ABOUT THIS EXERCISE
Beginning with the first line, please return the entries exactly through the line that contains "NOFs terrengsperringer (181, 2190)", and leave out all later lines.

DATA FOR PROCESSING
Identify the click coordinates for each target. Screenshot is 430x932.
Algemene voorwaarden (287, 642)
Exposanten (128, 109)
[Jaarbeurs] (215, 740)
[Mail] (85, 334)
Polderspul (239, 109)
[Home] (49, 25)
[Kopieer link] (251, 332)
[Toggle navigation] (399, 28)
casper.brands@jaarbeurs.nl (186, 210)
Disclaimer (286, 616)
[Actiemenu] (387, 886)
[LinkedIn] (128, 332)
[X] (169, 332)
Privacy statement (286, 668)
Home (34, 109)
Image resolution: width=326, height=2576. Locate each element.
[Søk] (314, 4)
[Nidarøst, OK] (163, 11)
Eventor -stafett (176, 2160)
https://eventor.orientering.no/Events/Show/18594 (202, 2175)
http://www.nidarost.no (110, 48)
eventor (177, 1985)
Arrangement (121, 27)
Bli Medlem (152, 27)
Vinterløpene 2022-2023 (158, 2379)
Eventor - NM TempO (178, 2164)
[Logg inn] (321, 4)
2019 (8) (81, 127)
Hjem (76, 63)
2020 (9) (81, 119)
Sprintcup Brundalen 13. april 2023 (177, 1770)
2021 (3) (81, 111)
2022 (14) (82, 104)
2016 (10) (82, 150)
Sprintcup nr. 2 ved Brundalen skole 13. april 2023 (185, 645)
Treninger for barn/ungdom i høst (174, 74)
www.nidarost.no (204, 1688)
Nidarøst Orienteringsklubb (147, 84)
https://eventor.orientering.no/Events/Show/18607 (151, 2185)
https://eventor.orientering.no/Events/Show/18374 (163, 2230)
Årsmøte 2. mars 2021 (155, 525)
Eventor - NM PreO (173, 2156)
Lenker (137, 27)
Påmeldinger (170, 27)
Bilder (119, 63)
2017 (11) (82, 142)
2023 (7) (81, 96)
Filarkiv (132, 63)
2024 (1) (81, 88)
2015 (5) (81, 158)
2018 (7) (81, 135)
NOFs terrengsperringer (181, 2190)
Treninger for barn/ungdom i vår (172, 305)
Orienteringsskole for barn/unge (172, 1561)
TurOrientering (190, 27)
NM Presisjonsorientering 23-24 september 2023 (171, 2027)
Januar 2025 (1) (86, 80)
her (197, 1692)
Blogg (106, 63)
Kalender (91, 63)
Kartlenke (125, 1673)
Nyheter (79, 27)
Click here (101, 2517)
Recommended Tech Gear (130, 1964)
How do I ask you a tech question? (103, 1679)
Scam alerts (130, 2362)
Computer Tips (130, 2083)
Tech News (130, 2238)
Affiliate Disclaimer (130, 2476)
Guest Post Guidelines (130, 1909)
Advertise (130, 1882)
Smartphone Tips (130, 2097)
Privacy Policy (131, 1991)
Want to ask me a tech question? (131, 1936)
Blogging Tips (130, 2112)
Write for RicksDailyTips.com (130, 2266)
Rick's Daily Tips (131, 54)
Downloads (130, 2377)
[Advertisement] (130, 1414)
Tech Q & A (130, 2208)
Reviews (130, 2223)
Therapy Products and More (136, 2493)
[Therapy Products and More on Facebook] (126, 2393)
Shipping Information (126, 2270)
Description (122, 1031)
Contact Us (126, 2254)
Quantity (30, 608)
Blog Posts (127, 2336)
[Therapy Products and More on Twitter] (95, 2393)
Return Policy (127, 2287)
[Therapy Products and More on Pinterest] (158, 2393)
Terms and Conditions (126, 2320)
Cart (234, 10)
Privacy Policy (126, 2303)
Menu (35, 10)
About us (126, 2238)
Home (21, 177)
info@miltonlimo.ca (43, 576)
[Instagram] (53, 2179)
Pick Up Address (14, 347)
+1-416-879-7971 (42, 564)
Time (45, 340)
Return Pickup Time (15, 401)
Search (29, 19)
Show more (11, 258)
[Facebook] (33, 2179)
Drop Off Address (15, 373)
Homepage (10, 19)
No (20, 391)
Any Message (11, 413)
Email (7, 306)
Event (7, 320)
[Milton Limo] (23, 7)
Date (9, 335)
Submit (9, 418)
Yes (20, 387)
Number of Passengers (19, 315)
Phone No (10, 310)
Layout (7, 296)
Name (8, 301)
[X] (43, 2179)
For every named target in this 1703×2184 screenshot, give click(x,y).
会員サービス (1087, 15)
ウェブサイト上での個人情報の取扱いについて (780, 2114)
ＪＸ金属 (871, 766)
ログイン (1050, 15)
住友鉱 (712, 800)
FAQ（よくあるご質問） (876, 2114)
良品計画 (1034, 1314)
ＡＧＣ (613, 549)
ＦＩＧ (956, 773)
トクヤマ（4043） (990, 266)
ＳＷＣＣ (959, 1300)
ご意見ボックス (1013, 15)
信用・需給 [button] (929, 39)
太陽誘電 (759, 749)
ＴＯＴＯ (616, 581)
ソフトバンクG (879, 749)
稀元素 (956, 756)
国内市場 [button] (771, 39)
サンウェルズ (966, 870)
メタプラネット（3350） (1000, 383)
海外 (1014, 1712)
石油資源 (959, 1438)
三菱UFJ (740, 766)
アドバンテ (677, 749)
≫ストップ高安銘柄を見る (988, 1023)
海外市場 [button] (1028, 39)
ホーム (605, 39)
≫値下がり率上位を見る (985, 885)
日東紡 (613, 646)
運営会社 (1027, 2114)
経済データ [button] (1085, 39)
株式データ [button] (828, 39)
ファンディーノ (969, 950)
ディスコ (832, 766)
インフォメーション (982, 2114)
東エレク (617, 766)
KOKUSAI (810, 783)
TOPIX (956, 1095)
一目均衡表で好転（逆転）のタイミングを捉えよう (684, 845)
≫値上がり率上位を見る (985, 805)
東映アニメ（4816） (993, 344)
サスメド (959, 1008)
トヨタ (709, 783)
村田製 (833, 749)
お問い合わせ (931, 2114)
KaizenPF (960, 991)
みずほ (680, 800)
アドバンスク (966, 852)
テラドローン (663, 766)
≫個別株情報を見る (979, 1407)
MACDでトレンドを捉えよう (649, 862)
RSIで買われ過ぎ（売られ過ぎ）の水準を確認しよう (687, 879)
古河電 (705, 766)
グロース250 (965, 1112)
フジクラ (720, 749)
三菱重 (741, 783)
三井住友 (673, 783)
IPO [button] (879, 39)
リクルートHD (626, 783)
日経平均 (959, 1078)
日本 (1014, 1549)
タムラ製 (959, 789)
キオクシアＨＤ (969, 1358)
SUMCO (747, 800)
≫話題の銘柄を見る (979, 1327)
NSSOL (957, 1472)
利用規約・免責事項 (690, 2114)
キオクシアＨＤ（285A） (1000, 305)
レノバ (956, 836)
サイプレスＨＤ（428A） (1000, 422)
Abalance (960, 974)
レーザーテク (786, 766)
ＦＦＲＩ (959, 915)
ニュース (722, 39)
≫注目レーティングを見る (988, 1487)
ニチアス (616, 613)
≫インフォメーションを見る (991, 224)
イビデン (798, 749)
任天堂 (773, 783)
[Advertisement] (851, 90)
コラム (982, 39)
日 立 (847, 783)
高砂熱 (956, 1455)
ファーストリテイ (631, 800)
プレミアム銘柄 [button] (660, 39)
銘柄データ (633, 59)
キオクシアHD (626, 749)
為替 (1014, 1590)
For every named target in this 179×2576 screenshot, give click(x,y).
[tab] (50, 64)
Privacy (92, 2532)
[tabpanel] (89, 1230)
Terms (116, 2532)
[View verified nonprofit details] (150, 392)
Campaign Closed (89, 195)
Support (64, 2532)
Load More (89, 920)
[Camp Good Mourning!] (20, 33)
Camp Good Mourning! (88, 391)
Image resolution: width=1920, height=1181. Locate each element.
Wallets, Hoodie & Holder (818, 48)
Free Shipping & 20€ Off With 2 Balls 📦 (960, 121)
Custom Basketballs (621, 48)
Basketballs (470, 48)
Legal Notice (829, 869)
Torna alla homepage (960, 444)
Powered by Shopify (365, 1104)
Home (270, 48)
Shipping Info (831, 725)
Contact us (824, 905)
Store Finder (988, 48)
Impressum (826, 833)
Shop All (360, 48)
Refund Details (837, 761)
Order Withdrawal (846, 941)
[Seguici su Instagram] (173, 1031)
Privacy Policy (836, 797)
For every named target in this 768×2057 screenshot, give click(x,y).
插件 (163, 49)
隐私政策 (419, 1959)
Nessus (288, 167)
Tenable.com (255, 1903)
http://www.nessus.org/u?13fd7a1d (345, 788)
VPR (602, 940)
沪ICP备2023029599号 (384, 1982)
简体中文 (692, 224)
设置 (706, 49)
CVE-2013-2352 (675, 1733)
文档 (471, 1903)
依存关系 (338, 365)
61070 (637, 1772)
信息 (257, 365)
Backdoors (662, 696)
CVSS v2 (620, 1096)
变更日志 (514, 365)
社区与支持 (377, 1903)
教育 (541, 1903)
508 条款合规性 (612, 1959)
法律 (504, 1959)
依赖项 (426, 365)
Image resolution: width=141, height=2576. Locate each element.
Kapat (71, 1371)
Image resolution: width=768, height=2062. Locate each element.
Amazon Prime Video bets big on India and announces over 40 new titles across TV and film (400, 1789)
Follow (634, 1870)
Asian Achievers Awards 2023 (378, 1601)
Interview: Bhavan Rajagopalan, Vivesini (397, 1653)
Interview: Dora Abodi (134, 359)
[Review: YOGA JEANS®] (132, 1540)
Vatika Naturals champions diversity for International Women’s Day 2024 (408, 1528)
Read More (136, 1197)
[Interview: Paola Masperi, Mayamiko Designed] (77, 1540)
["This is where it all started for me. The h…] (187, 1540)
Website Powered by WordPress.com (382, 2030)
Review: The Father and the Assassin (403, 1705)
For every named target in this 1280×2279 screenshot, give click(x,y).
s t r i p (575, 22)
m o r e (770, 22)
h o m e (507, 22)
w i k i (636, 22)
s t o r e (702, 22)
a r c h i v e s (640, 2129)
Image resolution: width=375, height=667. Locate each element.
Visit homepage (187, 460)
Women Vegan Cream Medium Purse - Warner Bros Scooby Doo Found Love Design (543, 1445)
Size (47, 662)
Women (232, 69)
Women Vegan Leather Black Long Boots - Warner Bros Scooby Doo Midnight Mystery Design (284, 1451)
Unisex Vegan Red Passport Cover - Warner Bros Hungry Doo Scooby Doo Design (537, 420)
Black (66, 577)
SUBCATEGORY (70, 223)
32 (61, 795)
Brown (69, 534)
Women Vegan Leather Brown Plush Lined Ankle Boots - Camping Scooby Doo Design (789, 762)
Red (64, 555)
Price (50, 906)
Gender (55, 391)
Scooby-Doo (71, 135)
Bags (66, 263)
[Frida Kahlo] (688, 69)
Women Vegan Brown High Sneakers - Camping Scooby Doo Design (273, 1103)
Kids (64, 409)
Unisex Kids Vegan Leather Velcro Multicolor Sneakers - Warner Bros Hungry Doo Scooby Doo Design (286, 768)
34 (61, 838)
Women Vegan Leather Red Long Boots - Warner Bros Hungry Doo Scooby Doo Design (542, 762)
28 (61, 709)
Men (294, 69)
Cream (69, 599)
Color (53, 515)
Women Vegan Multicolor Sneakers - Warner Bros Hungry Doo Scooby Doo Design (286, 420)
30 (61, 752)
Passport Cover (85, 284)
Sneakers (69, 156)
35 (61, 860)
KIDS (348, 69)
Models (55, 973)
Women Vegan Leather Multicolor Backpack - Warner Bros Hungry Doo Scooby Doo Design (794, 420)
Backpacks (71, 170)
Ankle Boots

SOLUTION TO THE EXERCISE
Identify the click coordinates for each target. Screenshot is 430x932.
Algemene voorwaarden (287, 642)
Exposanten (128, 109)
[Jaarbeurs] (215, 740)
[Mail] (85, 334)
Polderspul (239, 109)
[Home] (49, 25)
[Kopieer link] (251, 332)
[Toggle navigation] (399, 28)
casper.brands@jaarbeurs.nl (186, 210)
Disclaimer (286, 616)
[Actiemenu] (387, 886)
[LinkedIn] (128, 332)
[X] (169, 332)
Privacy statement (286, 668)
Home (34, 109)
Image resolution: width=326, height=2576. Locate each element.
[Søk] (314, 4)
[Nidarøst, OK] (163, 11)
Eventor -stafett (176, 2160)
https://eventor.orientering.no/Events/Show/18594 (202, 2175)
http://www.nidarost.no (110, 48)
eventor (177, 1985)
Arrangement (121, 27)
Bli Medlem (152, 27)
Vinterløpene 2022-2023 (158, 2379)
Eventor - NM TempO (178, 2164)
[Logg inn] (321, 4)
2019 (8) (81, 127)
Hjem (76, 63)
2020 (9) (81, 119)
Sprintcup Brundalen 13. april 2023 (177, 1770)
2021 (3) (81, 111)
2022 (14) (82, 104)
2016 (10) (82, 150)
Sprintcup nr. 2 ved Brundalen skole 13. april 2023 (185, 645)
Treninger for barn/ungdom i høst (174, 74)
www.nidarost.no (204, 1688)
Nidarøst Orienteringsklubb (147, 84)
https://eventor.orientering.no/Events/Show/18607 (151, 2185)
https://eventor.orientering.no/Events/Show/18374 (163, 2230)
Årsmøte 2. mars 2021 (155, 525)
Eventor - NM PreO (173, 2156)
Lenker (137, 27)
Påmeldinger (170, 27)
Bilder (119, 63)
2017 (11) (82, 142)
2023 (7) (81, 96)
Filarkiv (132, 63)
2024 (1) (81, 88)
2015 (5) (81, 158)
2018 (7) (81, 135)
NOFs terrengsperringer (181, 2190)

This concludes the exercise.